L’ADN de Simonon retrouvé sur le manche de la massette qui a tué Christiane Darimont

Seul son ADN a été retrouvé sur le manche de l’arme du crime.
Seul son ADN a été retrouvé sur le manche de l’arme du crime. - D.R.

Vincent Simonon (36 ans) est suspecté d’être l’auteur d’un meurtre pour faciliter le vol commis au préjudice de Christiane Darimont (61 ans) à Verviers. La dame, amie et voisine de l’accusé, avait été tuée de plusieurs coups de massette entre le 29 juillet et le 2 août 2017. Son corps, emballé dans une bâche, avait été découvert le 18 août 2017 dans le garage de sa maison.

Un seul profil ADN sur le manche

Un des principaux devoirs d’enquête a porté sur les analyses de prélèvements effectués sur la scène du crime. L’expert en analyse ADN Angelo Abati a déterminé qu’un seul profil ADN a été retrouvé sur le manche de la massette utilisée pour tuer Christiane Darimont. Il s’agit de celui de Vincent Simonon.

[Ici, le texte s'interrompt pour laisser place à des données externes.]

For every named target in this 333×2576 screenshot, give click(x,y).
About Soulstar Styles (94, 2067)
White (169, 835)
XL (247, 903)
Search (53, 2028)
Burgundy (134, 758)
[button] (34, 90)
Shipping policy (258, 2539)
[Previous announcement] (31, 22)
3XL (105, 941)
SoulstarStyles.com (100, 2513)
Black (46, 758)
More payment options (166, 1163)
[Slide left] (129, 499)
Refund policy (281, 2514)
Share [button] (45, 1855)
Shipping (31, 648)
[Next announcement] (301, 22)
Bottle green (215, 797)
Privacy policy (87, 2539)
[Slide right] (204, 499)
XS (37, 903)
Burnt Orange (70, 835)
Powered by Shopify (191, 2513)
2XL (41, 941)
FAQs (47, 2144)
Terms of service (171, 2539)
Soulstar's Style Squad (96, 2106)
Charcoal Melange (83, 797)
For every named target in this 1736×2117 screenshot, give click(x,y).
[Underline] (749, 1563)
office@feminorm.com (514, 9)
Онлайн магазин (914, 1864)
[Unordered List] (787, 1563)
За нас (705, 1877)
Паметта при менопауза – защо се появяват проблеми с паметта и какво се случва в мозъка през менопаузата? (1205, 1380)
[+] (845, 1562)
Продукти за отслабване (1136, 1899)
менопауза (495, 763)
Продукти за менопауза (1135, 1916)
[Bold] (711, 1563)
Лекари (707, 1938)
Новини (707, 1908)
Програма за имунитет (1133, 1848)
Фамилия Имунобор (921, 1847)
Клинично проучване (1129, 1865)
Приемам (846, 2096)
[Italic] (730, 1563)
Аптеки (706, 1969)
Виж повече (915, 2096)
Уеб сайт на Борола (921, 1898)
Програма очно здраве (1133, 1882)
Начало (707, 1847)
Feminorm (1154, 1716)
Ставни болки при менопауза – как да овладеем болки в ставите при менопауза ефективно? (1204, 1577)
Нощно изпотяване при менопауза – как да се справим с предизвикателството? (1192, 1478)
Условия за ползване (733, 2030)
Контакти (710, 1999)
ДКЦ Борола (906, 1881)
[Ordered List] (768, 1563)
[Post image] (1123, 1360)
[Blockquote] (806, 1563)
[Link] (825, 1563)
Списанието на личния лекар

Selon les diverses expertises, les coups ont été portés avec puissance. L’auteur des faits devait tenir la massette par le manche en portant des coups. Sur interpellation de la défense, l’expert a aussi ajouté que l’ADN de Vincent Simonon n’aurait pas été effacé si une tierce personne munie de gants avait empoigné la massette.

D’autres profils ADN ont aussi été retrouvés sur la tête de la massette. Il s’agit de celui de l’accusé, de celui de la victime et de celui d’une troisième personne non identifiée. Selon l’expert, ce troisième profil, présent en très faible quantité dans un mélange de trois profils génétiques, pourrait être celui d’une dame.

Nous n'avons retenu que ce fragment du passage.